● What needs to be done: From the records below, extract only the lines running from the line with "Kontakty (297, 2396)" to the line with "[Otvor menu] (13, 15)", both lines included, reproducing them exactly.

● Material for this task:
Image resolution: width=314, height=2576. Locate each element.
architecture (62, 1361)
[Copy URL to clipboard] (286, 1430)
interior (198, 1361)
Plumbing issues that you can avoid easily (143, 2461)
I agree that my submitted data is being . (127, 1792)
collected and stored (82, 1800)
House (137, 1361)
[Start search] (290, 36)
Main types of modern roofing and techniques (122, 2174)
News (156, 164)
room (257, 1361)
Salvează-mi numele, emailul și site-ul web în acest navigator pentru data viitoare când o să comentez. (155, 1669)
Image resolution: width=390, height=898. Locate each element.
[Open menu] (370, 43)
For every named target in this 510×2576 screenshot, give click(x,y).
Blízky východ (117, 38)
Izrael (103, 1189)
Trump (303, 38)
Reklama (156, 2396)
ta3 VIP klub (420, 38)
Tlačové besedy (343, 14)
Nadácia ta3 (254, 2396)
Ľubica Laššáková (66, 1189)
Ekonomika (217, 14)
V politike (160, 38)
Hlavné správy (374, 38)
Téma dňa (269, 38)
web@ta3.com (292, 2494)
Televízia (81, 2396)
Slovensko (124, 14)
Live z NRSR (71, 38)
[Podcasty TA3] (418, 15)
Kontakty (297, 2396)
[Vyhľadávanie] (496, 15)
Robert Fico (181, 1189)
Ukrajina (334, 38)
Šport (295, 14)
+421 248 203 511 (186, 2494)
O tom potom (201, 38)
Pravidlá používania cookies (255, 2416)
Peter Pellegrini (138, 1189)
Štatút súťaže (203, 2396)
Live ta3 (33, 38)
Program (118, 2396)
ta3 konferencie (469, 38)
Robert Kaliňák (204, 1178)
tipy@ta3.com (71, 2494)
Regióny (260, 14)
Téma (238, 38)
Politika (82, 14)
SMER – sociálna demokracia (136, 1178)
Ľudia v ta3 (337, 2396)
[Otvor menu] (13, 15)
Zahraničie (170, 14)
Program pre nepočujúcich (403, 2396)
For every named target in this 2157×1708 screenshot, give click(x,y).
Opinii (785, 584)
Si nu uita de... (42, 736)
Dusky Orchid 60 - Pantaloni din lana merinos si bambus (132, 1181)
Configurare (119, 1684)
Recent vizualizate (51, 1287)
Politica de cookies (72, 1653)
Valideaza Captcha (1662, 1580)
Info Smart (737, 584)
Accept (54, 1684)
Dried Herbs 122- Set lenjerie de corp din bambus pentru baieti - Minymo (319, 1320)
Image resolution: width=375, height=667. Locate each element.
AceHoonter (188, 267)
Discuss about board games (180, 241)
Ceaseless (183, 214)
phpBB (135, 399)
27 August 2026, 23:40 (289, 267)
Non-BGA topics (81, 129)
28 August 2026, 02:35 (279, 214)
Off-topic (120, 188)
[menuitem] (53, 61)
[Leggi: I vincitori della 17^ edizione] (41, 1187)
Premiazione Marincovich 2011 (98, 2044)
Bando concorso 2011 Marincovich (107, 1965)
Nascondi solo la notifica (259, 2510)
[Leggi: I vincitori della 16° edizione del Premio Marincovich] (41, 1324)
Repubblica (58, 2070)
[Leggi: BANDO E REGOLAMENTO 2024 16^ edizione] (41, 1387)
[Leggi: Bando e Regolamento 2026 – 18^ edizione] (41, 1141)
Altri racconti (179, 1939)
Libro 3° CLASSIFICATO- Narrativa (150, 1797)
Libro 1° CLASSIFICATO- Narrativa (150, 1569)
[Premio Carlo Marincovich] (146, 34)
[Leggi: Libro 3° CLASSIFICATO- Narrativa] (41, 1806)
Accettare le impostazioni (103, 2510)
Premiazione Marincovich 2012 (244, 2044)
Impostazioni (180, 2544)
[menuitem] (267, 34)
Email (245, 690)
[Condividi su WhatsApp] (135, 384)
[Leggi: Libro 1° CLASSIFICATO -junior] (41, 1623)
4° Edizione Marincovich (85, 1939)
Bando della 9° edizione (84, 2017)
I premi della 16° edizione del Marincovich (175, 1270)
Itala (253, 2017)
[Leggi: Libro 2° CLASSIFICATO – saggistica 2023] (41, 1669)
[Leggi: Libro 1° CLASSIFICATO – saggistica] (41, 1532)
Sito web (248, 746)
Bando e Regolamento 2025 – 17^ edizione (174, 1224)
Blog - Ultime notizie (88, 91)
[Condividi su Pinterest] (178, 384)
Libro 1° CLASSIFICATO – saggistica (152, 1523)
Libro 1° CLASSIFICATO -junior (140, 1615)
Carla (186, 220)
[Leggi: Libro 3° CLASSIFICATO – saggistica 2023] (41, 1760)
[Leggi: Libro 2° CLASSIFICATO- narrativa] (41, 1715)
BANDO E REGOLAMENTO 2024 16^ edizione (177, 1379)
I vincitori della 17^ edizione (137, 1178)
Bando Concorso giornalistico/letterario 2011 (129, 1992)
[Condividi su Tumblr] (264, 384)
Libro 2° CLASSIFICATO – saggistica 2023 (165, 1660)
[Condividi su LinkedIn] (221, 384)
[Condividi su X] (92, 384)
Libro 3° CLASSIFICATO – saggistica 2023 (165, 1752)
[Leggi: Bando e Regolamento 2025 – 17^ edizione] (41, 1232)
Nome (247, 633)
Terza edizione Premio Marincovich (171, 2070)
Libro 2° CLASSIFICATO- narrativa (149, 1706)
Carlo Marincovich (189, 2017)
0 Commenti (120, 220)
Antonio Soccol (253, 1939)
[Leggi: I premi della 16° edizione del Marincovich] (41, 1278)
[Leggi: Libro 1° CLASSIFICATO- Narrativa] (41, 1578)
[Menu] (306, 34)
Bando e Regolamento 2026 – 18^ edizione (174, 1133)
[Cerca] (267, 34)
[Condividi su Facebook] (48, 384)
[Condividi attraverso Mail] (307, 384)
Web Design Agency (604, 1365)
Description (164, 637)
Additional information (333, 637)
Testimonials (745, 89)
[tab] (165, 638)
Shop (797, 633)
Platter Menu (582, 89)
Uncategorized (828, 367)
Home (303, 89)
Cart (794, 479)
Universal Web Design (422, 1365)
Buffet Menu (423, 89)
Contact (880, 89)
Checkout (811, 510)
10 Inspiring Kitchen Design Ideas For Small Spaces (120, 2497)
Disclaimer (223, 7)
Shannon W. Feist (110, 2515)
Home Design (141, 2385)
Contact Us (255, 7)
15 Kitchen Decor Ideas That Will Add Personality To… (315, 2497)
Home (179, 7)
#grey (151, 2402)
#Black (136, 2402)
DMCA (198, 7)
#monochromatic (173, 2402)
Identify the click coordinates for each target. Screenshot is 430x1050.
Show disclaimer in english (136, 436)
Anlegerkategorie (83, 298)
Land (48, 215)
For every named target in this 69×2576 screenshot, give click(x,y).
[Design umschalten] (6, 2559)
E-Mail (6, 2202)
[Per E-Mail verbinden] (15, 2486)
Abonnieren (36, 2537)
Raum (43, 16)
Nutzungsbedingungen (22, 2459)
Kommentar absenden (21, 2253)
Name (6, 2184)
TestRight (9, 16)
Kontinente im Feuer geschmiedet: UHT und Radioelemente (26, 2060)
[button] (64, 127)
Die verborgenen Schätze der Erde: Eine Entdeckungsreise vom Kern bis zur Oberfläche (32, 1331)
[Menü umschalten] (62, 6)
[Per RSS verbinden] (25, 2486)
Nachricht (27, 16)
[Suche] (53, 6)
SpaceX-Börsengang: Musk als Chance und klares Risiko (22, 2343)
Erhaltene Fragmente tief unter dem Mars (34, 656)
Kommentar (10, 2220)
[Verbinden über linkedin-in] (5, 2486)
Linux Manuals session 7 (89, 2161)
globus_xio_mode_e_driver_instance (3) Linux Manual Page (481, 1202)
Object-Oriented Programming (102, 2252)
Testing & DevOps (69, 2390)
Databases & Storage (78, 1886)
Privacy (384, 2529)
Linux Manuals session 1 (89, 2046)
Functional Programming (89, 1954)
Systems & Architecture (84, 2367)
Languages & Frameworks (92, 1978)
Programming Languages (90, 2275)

● Output:
Kontakty (297, 2396)
[Vyhľadávanie] (496, 15)
Robert Fico (181, 1189)
Ukrajina (334, 38)
Šport (295, 14)
+421 248 203 511 (186, 2494)
O tom potom (201, 38)
Pravidlá používania cookies (255, 2416)
Peter Pellegrini (138, 1189)
Štatút súťaže (203, 2396)
Live ta3 (33, 38)
Program (118, 2396)
ta3 konferencie (469, 38)
Robert Kaliňák (204, 1178)
tipy@ta3.com (71, 2494)
Regióny (260, 14)
Téma (238, 38)
Politika (82, 14)
SMER – sociálna demokracia (136, 1178)
Ľudia v ta3 (337, 2396)
[Otvor menu] (13, 15)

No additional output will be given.